From Samuel Adams's calls for revolution in the 1700s, to Frederick Douglass's antislavery orations of the following century, to Senator John F. Kerry's concession in the 2004 presidential race, Boston's Faneuil Hall is one of America's most storied public stages.
Across the street at City Hall, Councilor Stephen J. Murphy sees the building as "the best deal in town."
Now he wants the city to charge more. Murphy chairs the Ways and Means Committee, and he, along with Mayor Thomas M. Menino, has been on the hunt for cash to buttress the city's budget for fiscal 2009.
But Murphy's most recent proposal, to substantially raise the fees for renting out Faneuil Hall's meeting space, brought rebuke from some fellow councilors yesterday who see the brick building with its famous grasshopper watching over the city as all-but-hallowed space.
"I think it should be free," Councilor John Tobin said. "It's a public building. It's the people's building, really."
Murphy insists he's not looking to turn the cradle of liberty into a cash cow.
He said it costs the city much more to maintain the building than it collects in rental fees, currently capped at $150 per hour for a minimum of four hours. Murphy's proposed ordinance, which yesterday was referred to committee, would increase the maximum charge for renting the iconic building's Great Hall to $500 an hour.

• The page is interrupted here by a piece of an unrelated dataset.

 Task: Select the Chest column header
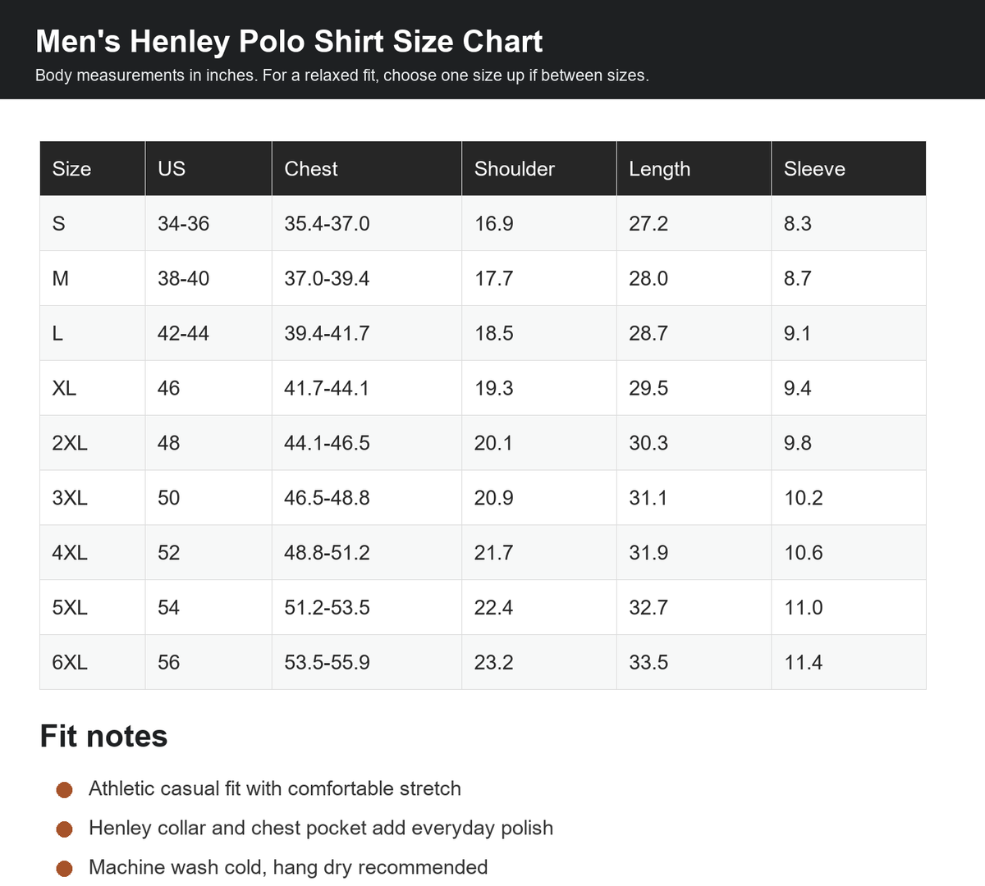click(x=367, y=168)
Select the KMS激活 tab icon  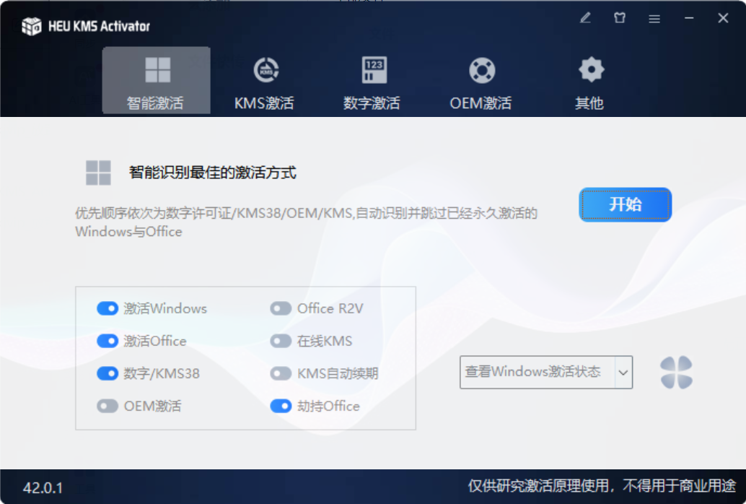pos(263,70)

"This is the real world, and we can't be giving anything away anymore," Murphy said.
City officials were unable yesterday to provide the annual Faneuil Hall rental fees collected from groups.
The Faneuil Hall proposal is just one of several efforts Menino, Murphy, and other councilors have proposed to generate more revenue for the city. Last week, Menino released his $2.42 billion budget proposal, which relied in part on a initiative to increase certain downtown parking fines to as high as $100.
Also yesterday, Murphy reintroduced a proposal to pressure colleges and universities to contribute more money to the city annually. Land owned by colleges and universities in the city is mostly tax exempt under state and federal law. But they annually contribute so-called payments-in-lieu-of-taxes. The amount of the voluntary payments vary widely among institutions, Murphy said. He wants to ask the Legislature to end colleges' tax-exempt status, a proposal he readily acknowledged was "a long shot."
Murphy's colleagues on the council mostly support the idea of at least working with colleges to increase their annual payments. "Harvard could run our operating budget for 20 years" out of its endowment alone, Councilor Michael Ross said, explaining his support for the plan.
But no councilors volunteered support for Murphy's idea of raising the rent at Faneuil Hall.
"I think there's something very positive about the capital city of Massachusetts having a historical hall that groups can rent for a very reasonable price in this day and age," said Councilor Chuck Turner.
Councilor Charles Yancey suggested the city look into raising the fees paid by commercial tenants of Quincy Market before hiking fees for users of the public hall.
"I would like to maintain the character of Faneuil Hall," Yancey said. "It's something that everyone in the city can treasure. I don't see it as a revenue generator."
Murphy scoffed at the councilors' objections.
"These are the same people who want to add money to the budget for anything from A to Z. . . . And then you put a proposal in to save money, so we can kick additional money into their priorities, and they fight you on it," he said. "As blessed as we are to have Faneuil Hall, it's still a bargain and a blessing at $500 a rental.
"It's a piece of history you can buy at a bargain rate."